Can lottery tickets become money?


Say that the local lottery system has decided to innovate. Lottery tickets can now be used as money. A ticket with a face value of $x can be used to buy $x worth of stuff at any checkout counter in the country. Or they can be held in digital form and transferred instantaneously across the lottery's new payments system to friends, the utility company, or the government tax department.

With the payments infrastructure in place, will people actually use lottery tickets to pay their bills, transact with friends, or settle their taxes? Can lottery tickets become money-like?

I'm skeptical. Here's my thinking. Say that Jane has just bought $10 worth of digital lottery tickets. At the same time she's chosen to leave $10 in her bank account (she likes the fact that they aren't risky). She spies a coffee stand and suddenly has an urge to buy a $2 coffee. When she arrives at the till, how will she decide to pay? With lottery tickets or deposits?

By paying for the $2 coffee with a bit of both—$1 in lottery tickets and $1 worth of bank deposits—she could end up with $9 of each, re-attaining her pre-coffee 50/50 allocation. But let's assume that every transaction is a bit costly to make, both in terms of time to completion and the small fixed fee associated with each payments network. So paying with both will be too expensive. She'll have to choose one or the other.
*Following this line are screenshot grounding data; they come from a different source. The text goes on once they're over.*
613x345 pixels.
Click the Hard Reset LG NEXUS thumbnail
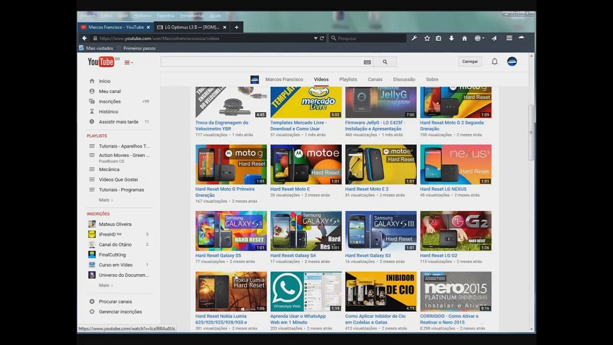tap(455, 164)
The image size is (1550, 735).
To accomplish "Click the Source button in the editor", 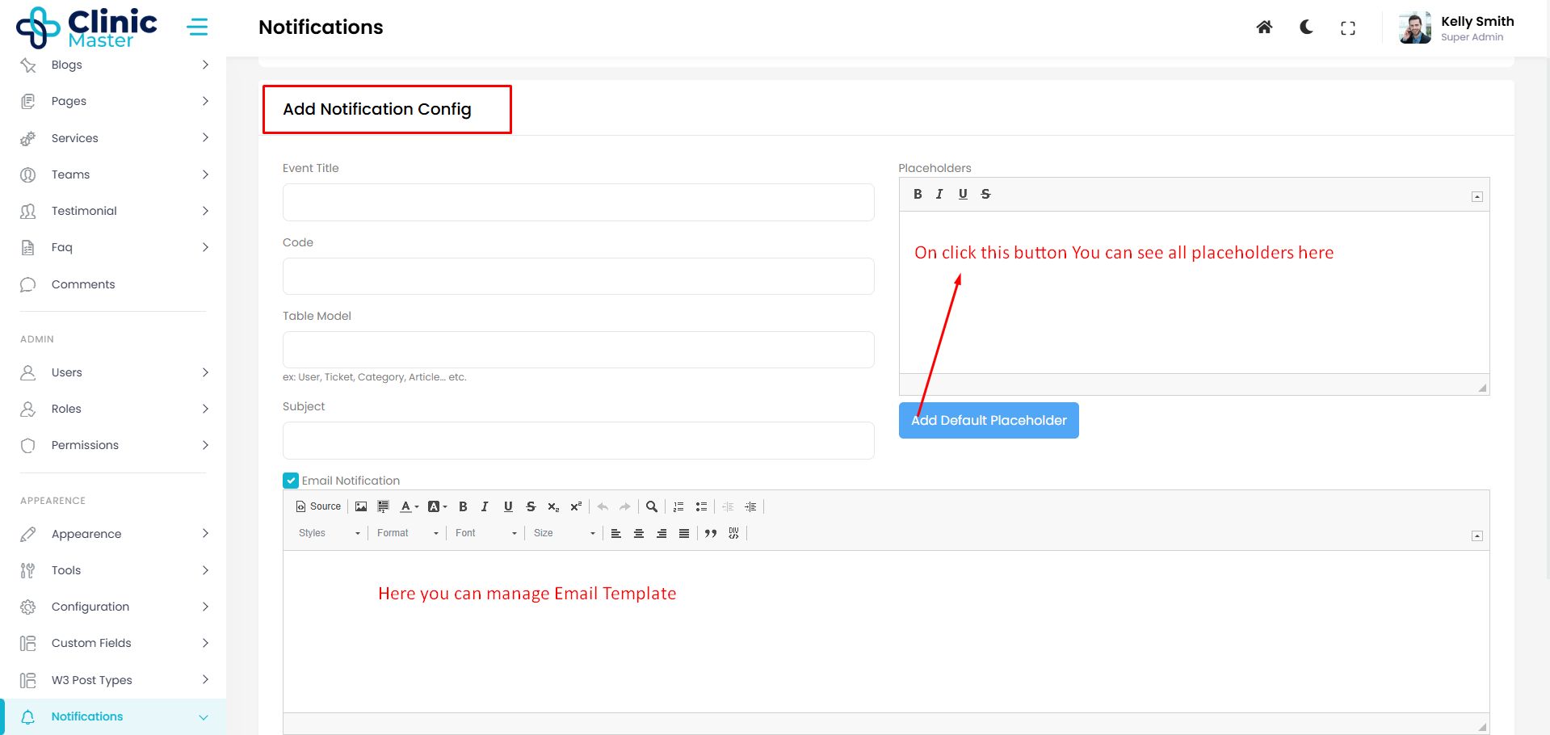I will (x=319, y=506).
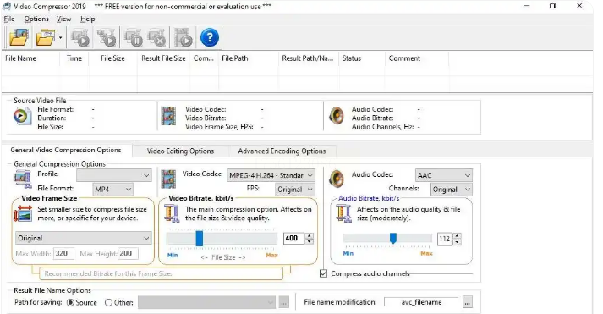Click the compress all files toolbar icon

[107, 38]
A lottery ticket is more than just a bet. Jane is investing in a fantasy in which she is fabulously rich. So from Jane's perspective, swapping her lottery ticket for a mere cup of coffee would be silly. Once she owns it, her ticket is worth more than hundreds of cups of coffee. A form of Gresham's law kicks in. Given that the coffee seller accepts both lottery tickets and deposits at their face value, Jane will only spend her deposits, which she perceives as being overvalued, while hoarding the lottery ticket, which she thinks are being undervalued by the coffee seller. If every lottery player is like Jane, than 'undervalued' lottery tickets will never circulate as money.

Jane could of course consider buying the coffee with lottery tickets only to purchase replacement tickets in time for the draw. But there's always a risk that she'll forget, or not have enough time because something unforeseen suddenly intervenes. By paying with a boring deposit, she doesn't have to fear missing out on a jackpot.
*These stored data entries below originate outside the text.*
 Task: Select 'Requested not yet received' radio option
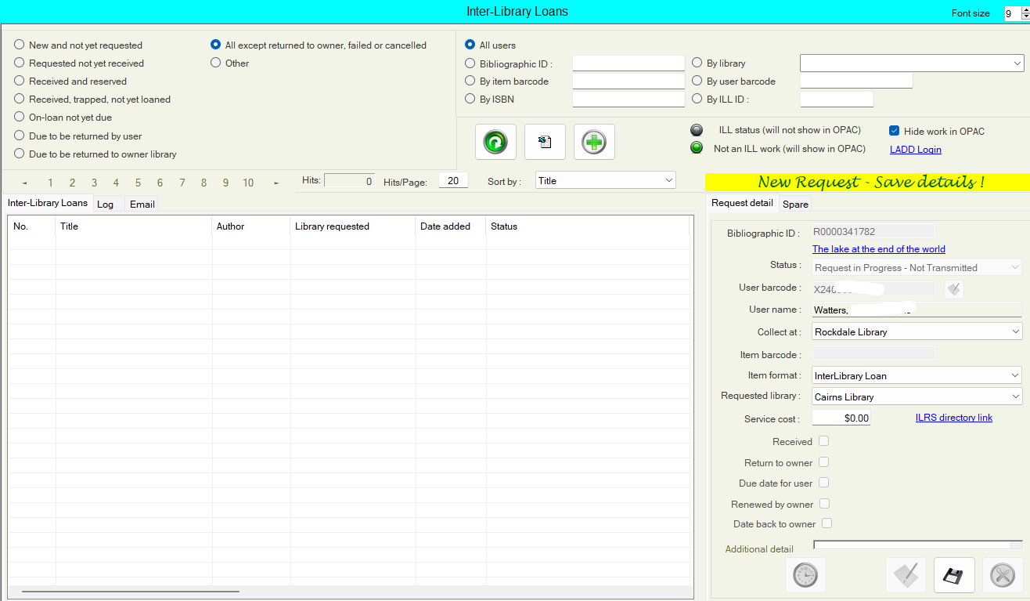click(20, 63)
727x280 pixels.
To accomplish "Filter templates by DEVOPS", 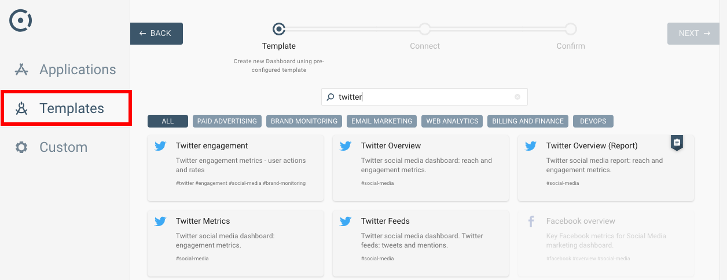I will pos(593,121).
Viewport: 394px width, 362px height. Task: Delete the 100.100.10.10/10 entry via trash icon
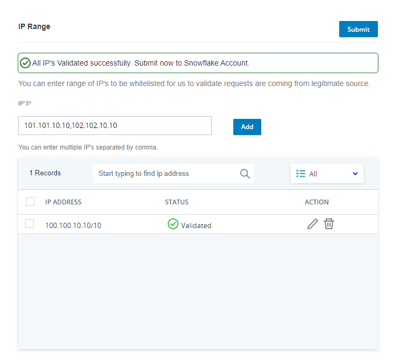tap(329, 224)
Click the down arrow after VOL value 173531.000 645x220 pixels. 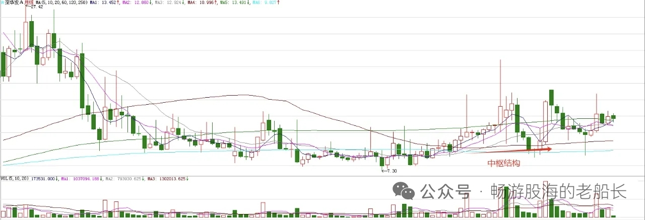(x=57, y=179)
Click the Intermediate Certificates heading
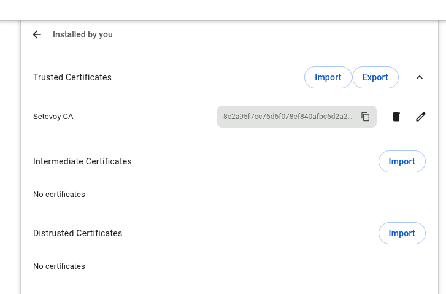This screenshot has height=294, width=446. [82, 161]
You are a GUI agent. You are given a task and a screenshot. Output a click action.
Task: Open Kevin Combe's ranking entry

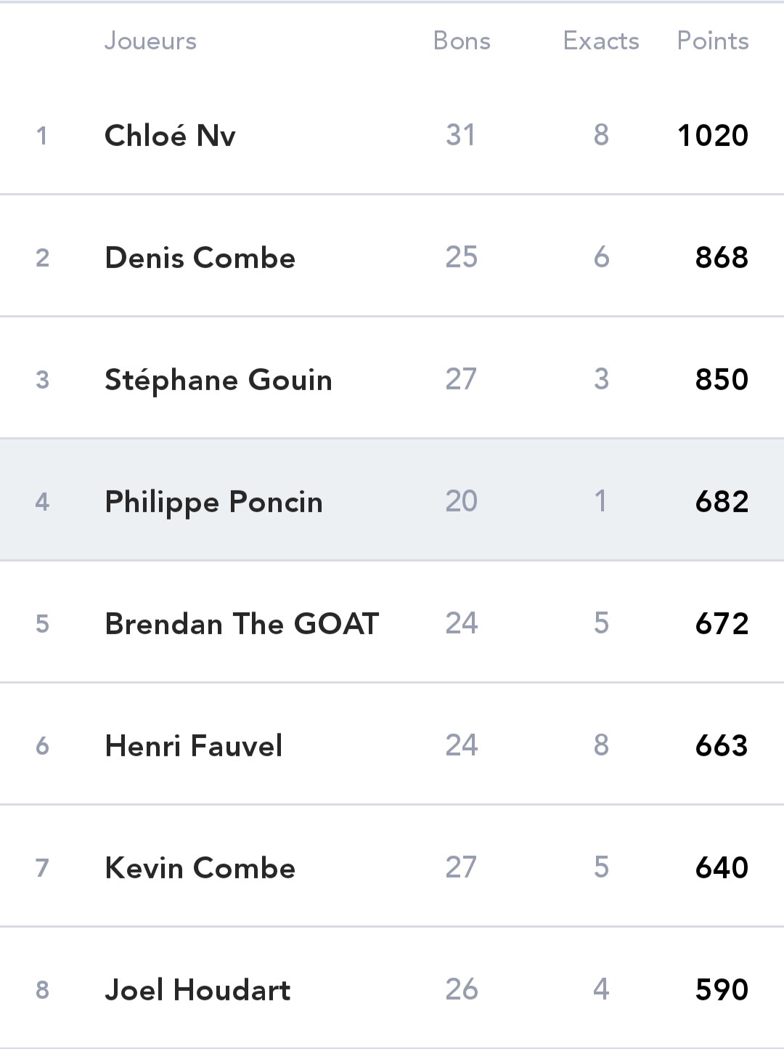click(392, 866)
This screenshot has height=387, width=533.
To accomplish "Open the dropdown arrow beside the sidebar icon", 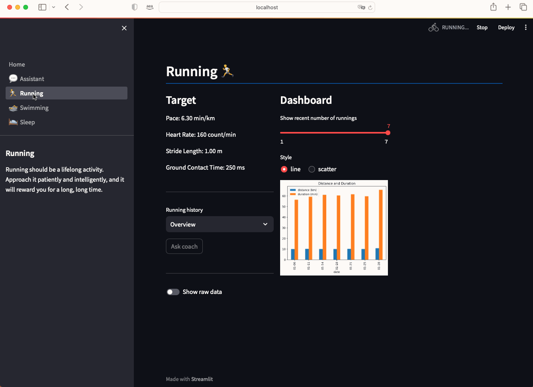I will pos(54,7).
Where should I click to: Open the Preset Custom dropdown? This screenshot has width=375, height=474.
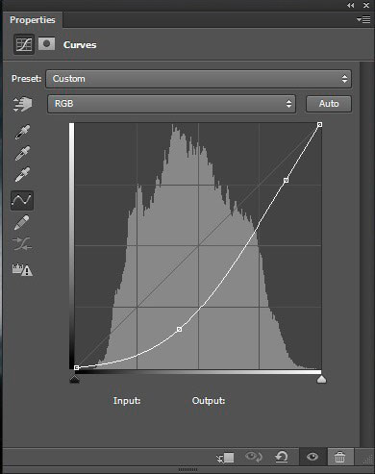pyautogui.click(x=199, y=79)
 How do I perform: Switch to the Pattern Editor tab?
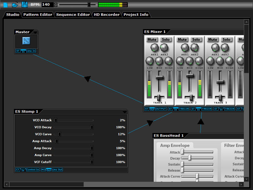pos(38,15)
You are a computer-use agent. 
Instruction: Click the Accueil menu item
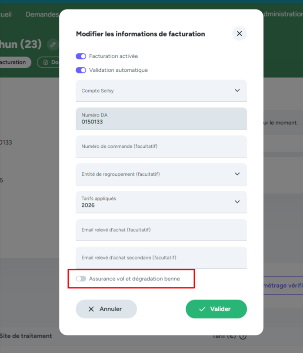(6, 14)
If it seems unlikely that Jane will want to purchase the coffee with a lottery ticket, what about Jim, who owns the coffee stand? Would he prefer to receive lottery tickets or bank deposits?

Again, a mix of the two instruments would be costly for him to accept given a doubling up of payments processing fees. In the unlikely event that Jim is also a lottery player and hasn't yet bought his tickets yet, then he may prefer that Jane buys a coffee with lottery tickets.

Consider that Jim has a constant stream of business expenses ahead of him, but rarely knows precisely when he'll have to make a purchase. Because the lottery tickets will most likely expire worthless in the future, they don't provide him with a suitable means of solving for his future uncertainty. Deposits, on the other hand, will always retain their value. As long as he keeps them on hand, he knows that he can meet his bills. So I think that Jim will probably prefer that Jane pays with deposits. (See more here).

In the unlikely event that Jane insists on paying with lottery tickets, Jim will probably acquiesce—the customer is always right. Since he doesn't want to be exposed to the uncertainty of lottery tickets, he will probably try to exchange them as quickly as possible for deposits, but this will be subject to a conversion fee. Anticipating this expense, Jim could very well decide at the outset to incentivize Jane to pay with deposits. He might place a small surcharge on lottery ticket payments, or offer a small discount if customers pay with deposits. Jim might even pretend that his lottery payments terminal is broken.

-----

The combination of Jane's reticence to pay with lottery tickets, a form of Gresham's law, and Jim's preference to avoid them will doom lottery tickets as money. Even though the infrastructure is in place for lottery tickets to be transported instantaneously from one person to the other, the incentives just aren't present. Investing in the infrastructure turned out to be a waste of money.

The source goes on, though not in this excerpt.